Prompt>
State the number of lines in the listing below that contain the word "computer", and nothing besides.
-- Opening Marker --
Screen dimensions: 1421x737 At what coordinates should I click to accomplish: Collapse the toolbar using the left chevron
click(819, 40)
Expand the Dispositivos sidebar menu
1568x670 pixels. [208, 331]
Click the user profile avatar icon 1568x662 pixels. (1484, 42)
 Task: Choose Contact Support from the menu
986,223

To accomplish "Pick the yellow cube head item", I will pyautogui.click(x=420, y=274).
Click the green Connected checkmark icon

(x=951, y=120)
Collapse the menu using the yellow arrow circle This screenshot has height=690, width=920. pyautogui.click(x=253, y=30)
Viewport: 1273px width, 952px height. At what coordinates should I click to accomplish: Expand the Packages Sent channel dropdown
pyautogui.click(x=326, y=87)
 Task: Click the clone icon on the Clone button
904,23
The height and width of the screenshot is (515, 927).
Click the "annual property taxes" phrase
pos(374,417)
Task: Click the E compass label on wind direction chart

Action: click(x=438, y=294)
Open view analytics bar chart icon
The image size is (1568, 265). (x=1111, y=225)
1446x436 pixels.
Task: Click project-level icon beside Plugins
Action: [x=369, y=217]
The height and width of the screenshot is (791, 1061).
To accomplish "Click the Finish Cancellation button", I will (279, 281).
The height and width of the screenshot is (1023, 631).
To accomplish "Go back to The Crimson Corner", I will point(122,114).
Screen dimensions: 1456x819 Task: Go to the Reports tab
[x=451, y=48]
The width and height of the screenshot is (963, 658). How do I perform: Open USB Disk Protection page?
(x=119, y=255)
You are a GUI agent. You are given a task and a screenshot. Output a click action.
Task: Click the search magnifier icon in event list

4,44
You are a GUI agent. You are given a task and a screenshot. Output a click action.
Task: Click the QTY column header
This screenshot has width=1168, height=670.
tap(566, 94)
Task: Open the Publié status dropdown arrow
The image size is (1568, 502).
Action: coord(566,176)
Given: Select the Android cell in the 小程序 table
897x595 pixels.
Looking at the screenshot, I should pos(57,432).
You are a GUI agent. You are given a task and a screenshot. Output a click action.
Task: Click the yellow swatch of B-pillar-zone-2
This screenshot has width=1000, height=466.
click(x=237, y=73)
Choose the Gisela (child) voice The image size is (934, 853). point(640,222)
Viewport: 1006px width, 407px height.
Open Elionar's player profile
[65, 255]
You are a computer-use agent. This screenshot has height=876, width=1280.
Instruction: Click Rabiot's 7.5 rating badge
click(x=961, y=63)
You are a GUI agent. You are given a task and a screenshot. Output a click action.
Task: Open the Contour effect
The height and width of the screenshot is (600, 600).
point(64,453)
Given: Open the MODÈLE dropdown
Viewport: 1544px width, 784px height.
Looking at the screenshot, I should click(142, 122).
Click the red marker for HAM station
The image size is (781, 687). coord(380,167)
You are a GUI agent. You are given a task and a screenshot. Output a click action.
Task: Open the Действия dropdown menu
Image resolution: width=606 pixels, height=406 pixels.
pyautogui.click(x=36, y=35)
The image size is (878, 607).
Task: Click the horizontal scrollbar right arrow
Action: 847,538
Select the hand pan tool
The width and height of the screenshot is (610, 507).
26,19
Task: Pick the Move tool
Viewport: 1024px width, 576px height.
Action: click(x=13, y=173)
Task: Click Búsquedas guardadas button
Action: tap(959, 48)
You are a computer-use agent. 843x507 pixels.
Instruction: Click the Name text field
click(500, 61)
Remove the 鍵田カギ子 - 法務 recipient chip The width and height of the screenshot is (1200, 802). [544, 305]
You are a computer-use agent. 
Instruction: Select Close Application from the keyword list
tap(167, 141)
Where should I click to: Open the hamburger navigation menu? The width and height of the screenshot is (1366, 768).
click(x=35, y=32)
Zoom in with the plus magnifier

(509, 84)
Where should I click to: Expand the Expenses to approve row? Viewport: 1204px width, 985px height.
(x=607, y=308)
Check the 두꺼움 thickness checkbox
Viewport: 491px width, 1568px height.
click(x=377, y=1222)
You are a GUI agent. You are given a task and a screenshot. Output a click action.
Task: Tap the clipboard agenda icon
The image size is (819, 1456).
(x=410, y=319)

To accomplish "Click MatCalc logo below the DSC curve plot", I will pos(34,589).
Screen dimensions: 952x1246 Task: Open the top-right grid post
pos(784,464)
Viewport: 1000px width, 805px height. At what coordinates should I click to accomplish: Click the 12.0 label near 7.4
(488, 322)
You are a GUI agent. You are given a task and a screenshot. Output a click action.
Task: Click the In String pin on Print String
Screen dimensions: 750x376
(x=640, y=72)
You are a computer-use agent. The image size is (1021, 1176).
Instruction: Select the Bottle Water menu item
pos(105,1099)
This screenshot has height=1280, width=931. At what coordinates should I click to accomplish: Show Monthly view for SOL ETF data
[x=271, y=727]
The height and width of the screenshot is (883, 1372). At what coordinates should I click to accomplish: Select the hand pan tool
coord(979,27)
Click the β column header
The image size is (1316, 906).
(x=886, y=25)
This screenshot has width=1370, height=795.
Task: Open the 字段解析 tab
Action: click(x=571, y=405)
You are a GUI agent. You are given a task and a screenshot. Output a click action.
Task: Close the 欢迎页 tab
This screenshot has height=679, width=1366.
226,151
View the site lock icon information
-- Closing Marker --
Solution>
4